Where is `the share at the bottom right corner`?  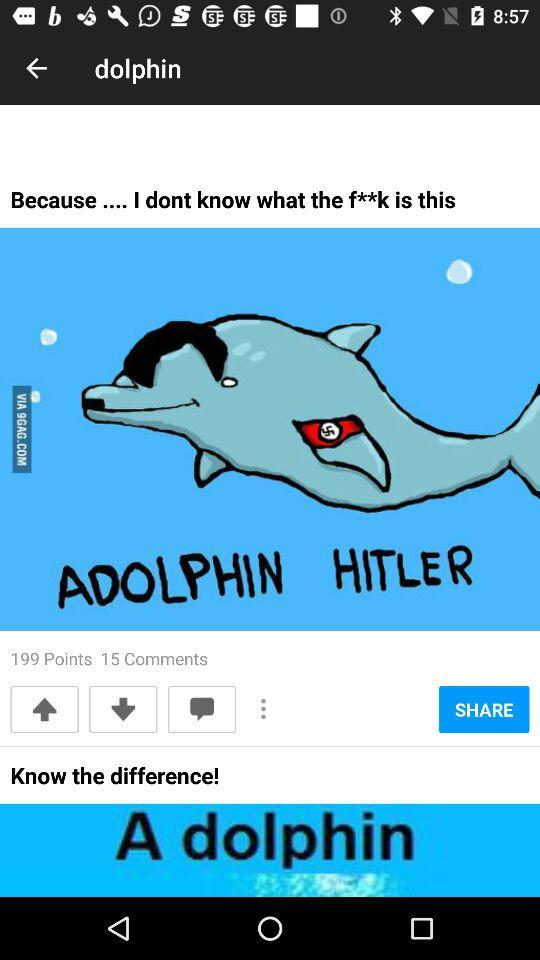 the share at the bottom right corner is located at coordinates (483, 709).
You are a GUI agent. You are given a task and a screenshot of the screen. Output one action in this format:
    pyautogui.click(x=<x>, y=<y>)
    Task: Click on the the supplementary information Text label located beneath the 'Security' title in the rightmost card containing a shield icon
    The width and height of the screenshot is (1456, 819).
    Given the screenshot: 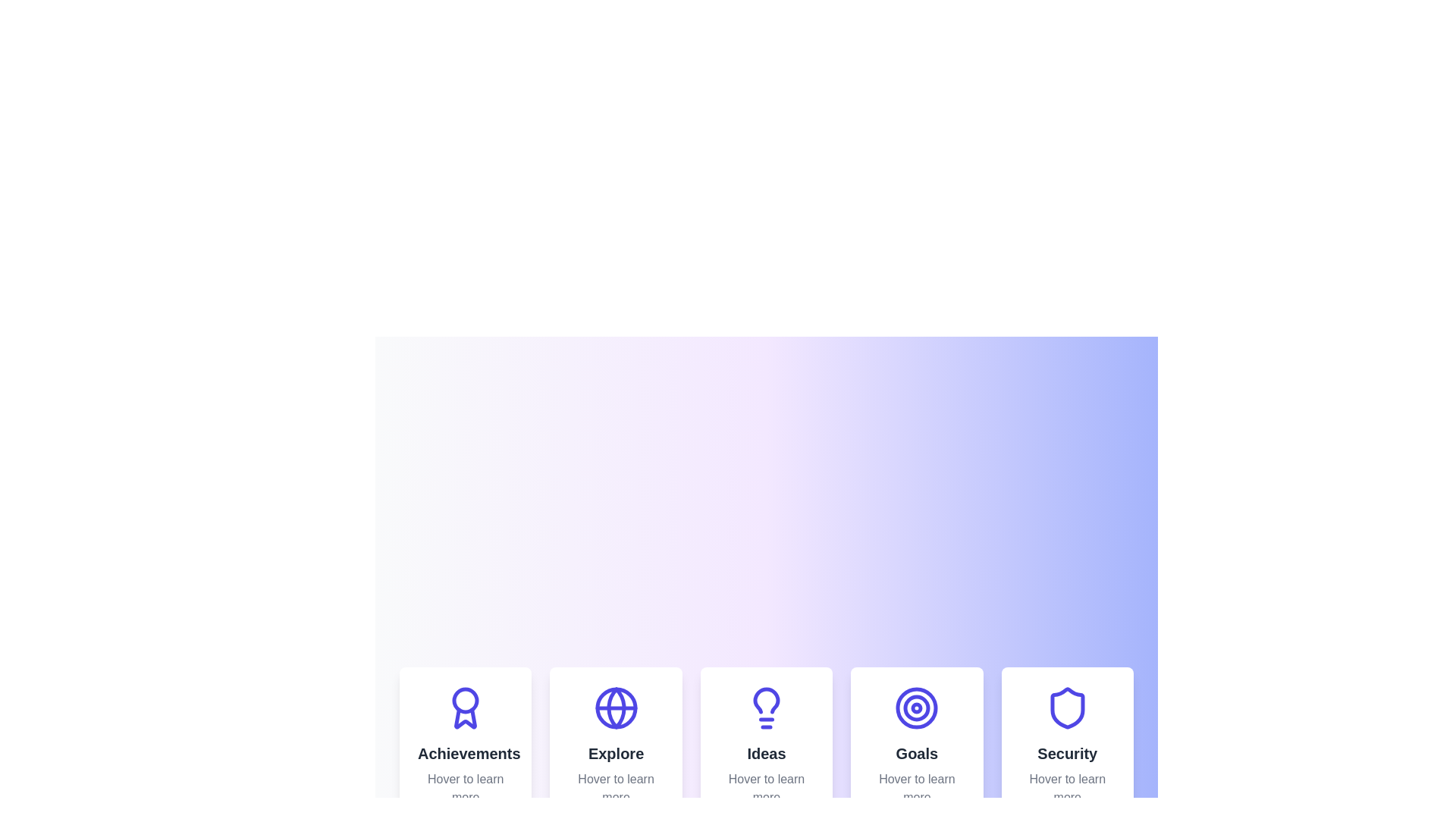 What is the action you would take?
    pyautogui.click(x=1066, y=788)
    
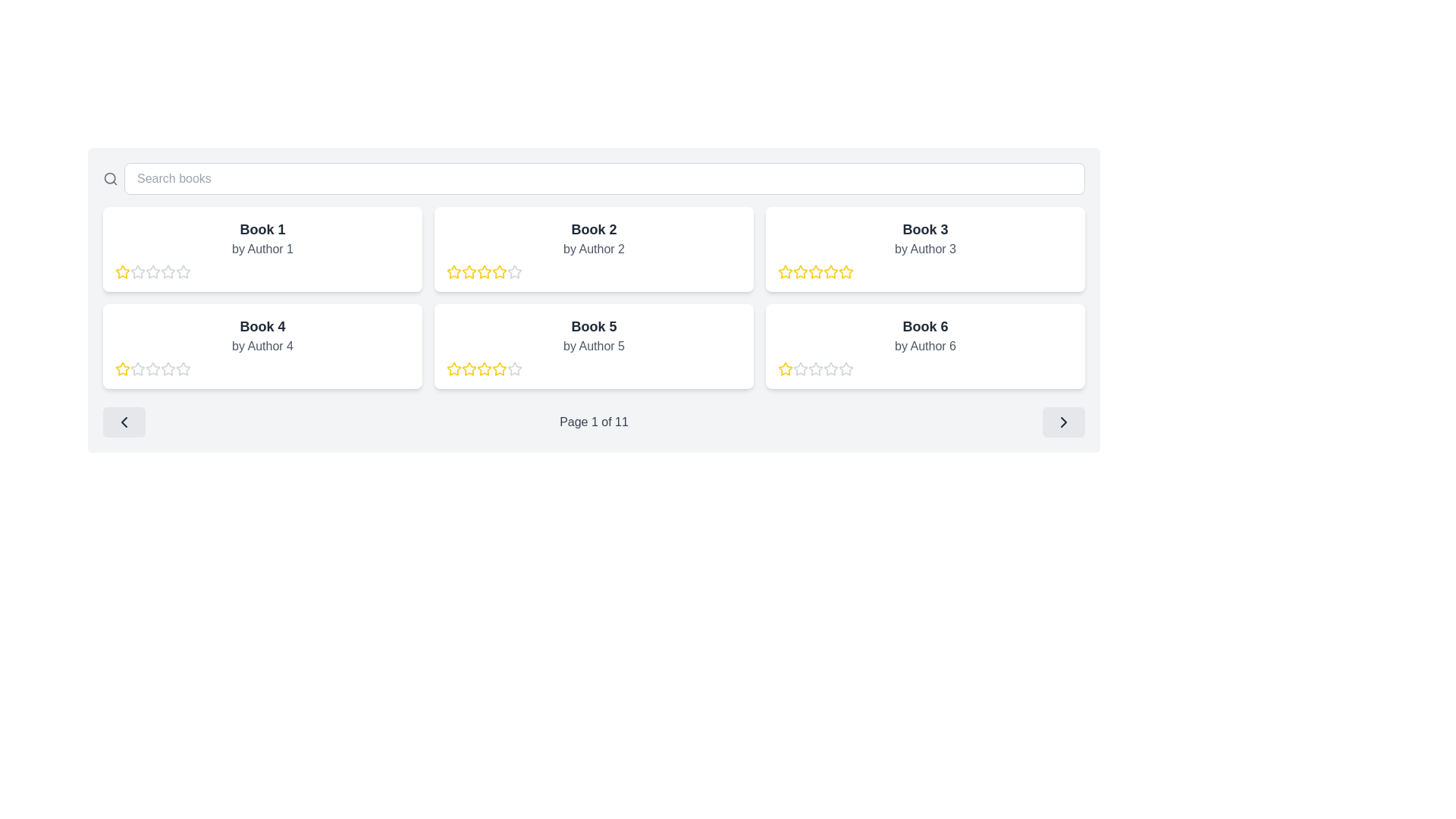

▶ **Stated task**: Print the lines exactly as they appear, everything from the line containing "You are a GUI" down to the line containing "The width and".

▶ **Task answer**:
You are a GUI agent. You are given a task and a screenshot of the screen. Output one action in this format:
    pyautogui.click(x=<x>, y=<y>)
    Task: Click on the the supplementary information Text label located beneath the 'Security' title in the rightmost card containing a shield icon
    The width and height of the screenshot is (1456, 819).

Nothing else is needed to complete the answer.